Wednesday, January 10, 2007

Rethinking My Stance on Capitalism

Today I made a relatively simple relocation in order to embrace the virtuous servitude we all know and love as capitalism. The physical move and landlord-tenant issues were actually smooth and straight-forward. This article will give an honest narration and analysis of my infuriating contacts with basic telecom conglomerates that provide true insight into the gross ineptitude of this nation's service industries.

12:45 PM

A representative from Time Warner calls me. She alerts me that they're running ahead of schedule and can move up the installation of RoadRunner. I ask how soon the technician can be at my apartment. She says, "he's already waiting!" Confused, I explain to her that I wasn't prepared to install my computer network a mere 5 hours before the scheduled appointment. I then request he arrives around 2 o'clock. Annoyed, she quips "fine!" and hangs up.

1:43 PM

A greased up technician from Time Warner arrives earlier than I'd requested, but that's certainly better than the (typically occurring) alternative. The young man installs the modem. Or more precisely, admires my installation of the entire system before his arrival. He tests the signal strength and makes a trip outside to do something I should be doing at 3 AM tonite.

Scrubby TW guy returns and incessantly questions me about the location of my "mainframe." I still have no clue what he's referring to or why it'd improve anything involved with the installation process. The signal was plenty strong enough, and everything was working properly. Just to be a prick, I took him into the laundry room and pointed to the fuse box, asking if that was what he meant. He said "no, I dink iss in da attic." I then alerted him to the fact that my landlord would probably not approve of TW guys cracking boards and digging through his property without permission. He seemed perplexed and finally stopped mentioning whatever it was that he needed.

On the way out, I continued to test the signal strength and this remarkable conversation actually took place.

Me: "So does this also have the standard Time Warner 44K upload cap?"
TW Stiff: "What's a blue cap?"
Me: "Uhhh, nevermind."

4:03PM

I figured that Time Warner had gotten $52.50/mo for mediocre channels+ $3/mo for a generic prevue guide+ $7/mo for a cable box that does nothing except further advertise their own product+ $2/mo for a remote control that was worth $1.75 in 1992+ $12/mo for HBO that I watch 2 hours every 2 weeks. My new plan? You guessed it, outdated satellite tv!

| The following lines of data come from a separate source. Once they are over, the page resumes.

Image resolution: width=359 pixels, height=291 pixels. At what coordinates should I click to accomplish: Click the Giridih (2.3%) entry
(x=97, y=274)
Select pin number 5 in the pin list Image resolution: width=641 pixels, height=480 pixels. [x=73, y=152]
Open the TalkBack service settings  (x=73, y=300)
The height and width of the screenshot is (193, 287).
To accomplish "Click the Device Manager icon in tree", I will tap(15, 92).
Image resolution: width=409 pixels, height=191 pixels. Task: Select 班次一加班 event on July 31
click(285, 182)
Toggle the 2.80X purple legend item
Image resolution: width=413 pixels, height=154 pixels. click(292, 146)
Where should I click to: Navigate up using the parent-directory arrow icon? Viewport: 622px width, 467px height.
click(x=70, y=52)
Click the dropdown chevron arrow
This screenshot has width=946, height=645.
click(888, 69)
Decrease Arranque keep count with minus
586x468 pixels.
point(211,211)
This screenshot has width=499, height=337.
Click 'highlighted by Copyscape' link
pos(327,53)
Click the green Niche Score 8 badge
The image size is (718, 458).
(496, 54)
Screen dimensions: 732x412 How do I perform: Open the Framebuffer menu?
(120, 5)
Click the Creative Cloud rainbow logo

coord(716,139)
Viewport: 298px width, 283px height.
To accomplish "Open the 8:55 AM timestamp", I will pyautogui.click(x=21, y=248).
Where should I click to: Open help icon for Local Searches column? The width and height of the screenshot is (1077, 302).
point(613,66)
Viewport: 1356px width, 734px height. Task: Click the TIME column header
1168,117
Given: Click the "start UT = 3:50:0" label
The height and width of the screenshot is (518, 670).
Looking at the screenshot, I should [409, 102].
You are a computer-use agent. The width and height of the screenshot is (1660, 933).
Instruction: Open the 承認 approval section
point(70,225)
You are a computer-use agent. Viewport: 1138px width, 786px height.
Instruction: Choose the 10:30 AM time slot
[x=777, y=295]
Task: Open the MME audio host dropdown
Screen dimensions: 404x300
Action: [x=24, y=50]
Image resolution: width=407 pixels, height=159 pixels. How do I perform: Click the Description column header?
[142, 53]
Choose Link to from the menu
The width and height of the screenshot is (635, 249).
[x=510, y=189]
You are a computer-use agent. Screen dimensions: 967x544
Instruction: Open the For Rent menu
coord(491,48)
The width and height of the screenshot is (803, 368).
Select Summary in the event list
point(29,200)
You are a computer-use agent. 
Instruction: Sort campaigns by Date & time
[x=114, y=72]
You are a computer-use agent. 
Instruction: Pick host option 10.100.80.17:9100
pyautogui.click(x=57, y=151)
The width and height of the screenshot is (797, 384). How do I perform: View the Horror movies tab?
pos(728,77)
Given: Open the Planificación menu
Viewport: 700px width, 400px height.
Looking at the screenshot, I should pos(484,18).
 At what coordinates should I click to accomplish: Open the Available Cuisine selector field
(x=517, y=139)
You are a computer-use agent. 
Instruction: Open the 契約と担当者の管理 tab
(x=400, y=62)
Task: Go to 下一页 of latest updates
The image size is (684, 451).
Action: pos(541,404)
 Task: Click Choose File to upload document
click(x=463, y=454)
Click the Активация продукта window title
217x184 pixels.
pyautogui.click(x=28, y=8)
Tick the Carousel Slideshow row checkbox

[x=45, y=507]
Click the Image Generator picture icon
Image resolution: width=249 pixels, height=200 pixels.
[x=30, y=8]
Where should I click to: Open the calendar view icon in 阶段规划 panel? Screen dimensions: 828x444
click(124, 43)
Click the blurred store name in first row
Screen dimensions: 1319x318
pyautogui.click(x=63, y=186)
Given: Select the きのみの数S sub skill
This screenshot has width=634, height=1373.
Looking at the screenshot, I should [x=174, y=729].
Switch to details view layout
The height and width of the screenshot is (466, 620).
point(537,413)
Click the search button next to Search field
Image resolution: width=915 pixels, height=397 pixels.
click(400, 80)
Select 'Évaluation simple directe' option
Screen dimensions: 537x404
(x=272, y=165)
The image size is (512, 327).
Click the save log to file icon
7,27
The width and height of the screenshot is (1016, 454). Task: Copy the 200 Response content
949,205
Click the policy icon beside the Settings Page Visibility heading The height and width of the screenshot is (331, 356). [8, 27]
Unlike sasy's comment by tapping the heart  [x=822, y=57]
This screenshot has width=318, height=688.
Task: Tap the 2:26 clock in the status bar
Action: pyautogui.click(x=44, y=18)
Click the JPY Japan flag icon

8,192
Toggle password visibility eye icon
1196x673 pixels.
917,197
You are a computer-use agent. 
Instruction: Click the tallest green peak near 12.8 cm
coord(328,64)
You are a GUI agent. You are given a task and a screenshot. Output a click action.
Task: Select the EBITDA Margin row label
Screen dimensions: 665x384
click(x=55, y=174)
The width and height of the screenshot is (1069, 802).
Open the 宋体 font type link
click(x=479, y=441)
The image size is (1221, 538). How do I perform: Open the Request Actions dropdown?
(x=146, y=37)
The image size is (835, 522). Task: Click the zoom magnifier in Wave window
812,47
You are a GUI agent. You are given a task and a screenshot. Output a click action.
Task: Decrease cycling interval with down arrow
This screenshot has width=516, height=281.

I deduced, for $30/mo and still getting the same channels, it'd be worth it to have some clunky hardware and a few winter nites where I'm wiping 2 feet of snow from the dish so I can watch my 13th episode of Seinfeld that day. I erred.

I call Dish Network. Right off the bat, they try to charge me an extra $5/mo for a second receiver, despite the fact that the company website specifically states that two receivers come for the price of one. I let that go thinking the end justifies the means. Then, they run a credit check, which I somehow FAIL! Mind you, I've never not paid a bill and have had credit cards since 1999. Huh? I was just approved by credit checks for my gas and electric companies. What the hell can Dish Network see that they don't? The representative tells me their software is on the fritz and to call them back in an hour. "That sounds made up." I at least ask if I can have an account number to avoid rehashing the entire 20 minute registration period to begin the next call. He says no.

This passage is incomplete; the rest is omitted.